Today marks the last day of the triduum of Allhallowtide. All Souls to the RC kids, and Dias de los Muertos to many others. The Day of the Dead celebrations include visits to the cemetery and altars at home to honour ancestors and absent friends.
I’ve been to funerals for non-family members, and I understand the hushed and respectful conversation. An order of magnitude below Inside Voice, there is Funeral Voice. In my world, that feels uncomfortable and not helpful in the currency of coping. But I understand the social niceties of the obligation of quiet condolences.
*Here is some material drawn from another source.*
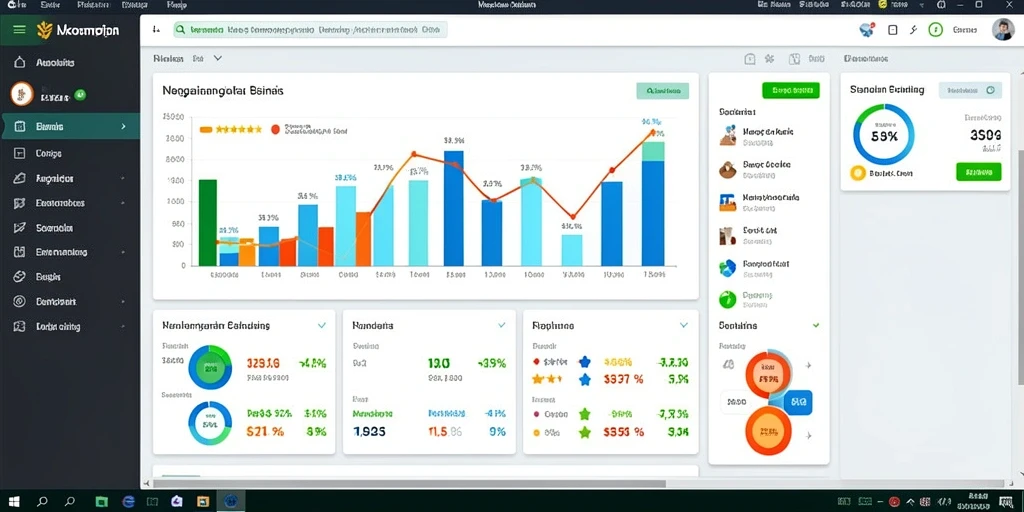Click the Windows Start button in the taskbar

14,502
All four of my grandparents died within about a 6 year span. I learned to mourn with my family earlier than that, even, but those 6 years were intensive study. I learned to make hot chocolate in the lower level of Friscolanti’s funeral parlor. I knew how the Rosary vigil went (and have mixed feelings about the change to the ‘prayer service’ format). I have a stack of holy cards printed with comforting bits of scripture, or in a few cases, poetry that an uncle wrote. I know the flow of the Catholic funeral mass and the service at the gravesite. I’ve since become the go-to cousin for reciting the petitions of the Prayers of the Faithful. I always have enough black in my wardrobe to get through three days of mourning, and enough linen handkerchiefs to absorb my grief. I know enough to not wear eye make up that will flood into my eyes and make them sting for hours. I know that if you sit in the back of the parlor, on the folding chairs behind the tufted velvet couches and you watch, there are gestures of support. But if you listen, there is always laughter. And laughter always fills in the hole left by the loss of someone you love.
This year on Dias de los Muertos, may we celebrate the lives of our veterans and ancestors, not just mourn their deaths.